Thymos

Thymos

From World Affairs Journal, an article that puts the right name to the issue we've been discussing lately. Having largely (and perhaps unfairly) ignored Fukuyama's writings, I missed the point at which he correctly connected the modern problem to the ancient writings.

The danger he foresees is not simply that bourgeois democracy will cause human beings to degenerate, but that degenerate human beings will be unable to preserve democracy. Without the sense of pride and the love of struggle that Fukuyama, following Plato, calls thymos, men — and there is always an implication that thymos is a specifically masculine virtue — cannot establish freedom or protect it[.]
Maybe not "specifically" but "mostly" would be better here; perhaps some women feel the same way about the society that men seem to feel about it.

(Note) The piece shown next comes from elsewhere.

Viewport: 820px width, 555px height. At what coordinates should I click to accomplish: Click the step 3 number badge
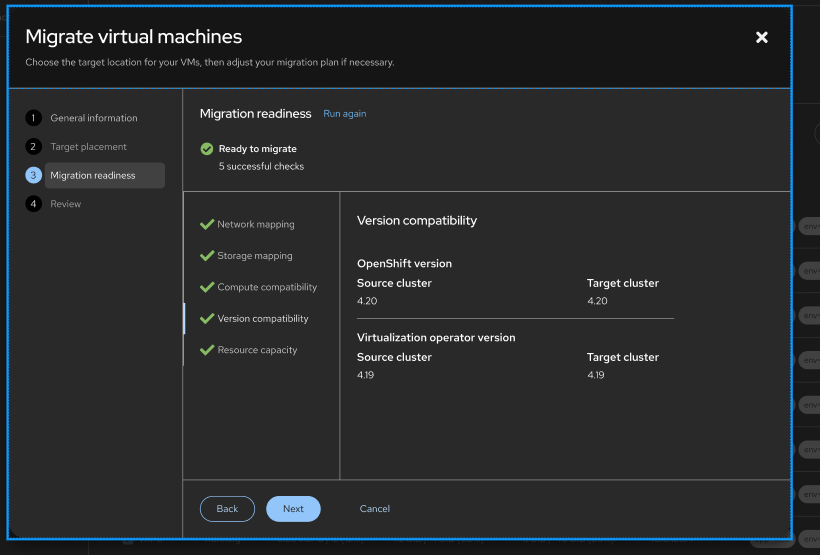pyautogui.click(x=33, y=176)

And yet the author raises a good point about America, at least, which is that the thymos was slumbering or suppressed rather than absent. The Iraq and Afghan wars show that America had plenty of it ready to export, even if it remains unwelcome as a virtue within American society itself.

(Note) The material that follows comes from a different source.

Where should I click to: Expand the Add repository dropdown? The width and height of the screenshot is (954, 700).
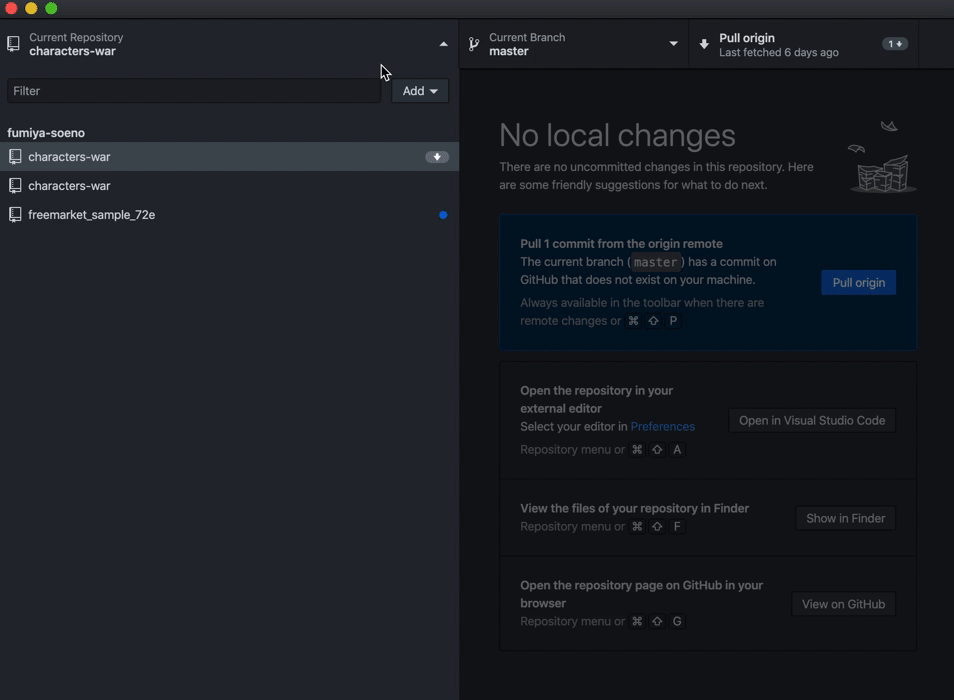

It may be that these extraordinarily violent movies that we produce today are a treasury of the virtue (which, as with all human qualities, ceases to be a virtue when there is either too much or too little of it). Having suppressed masculine virtue in other parts of society, a hyper-violent form of it explodes out in unrealistic characters like those portrayed by Vin Diesel and others.

The Homeric epics are marked by a full-throated celebration of the virtues of warriors and their courage in war, combined with a balancing full-throated sorrow of the horrors of war and the destruction of those warriors. It is what raises the Greek epics so far above most other human art; many have done one or the other well, but few have managed to combine the two and show them both to their full effect.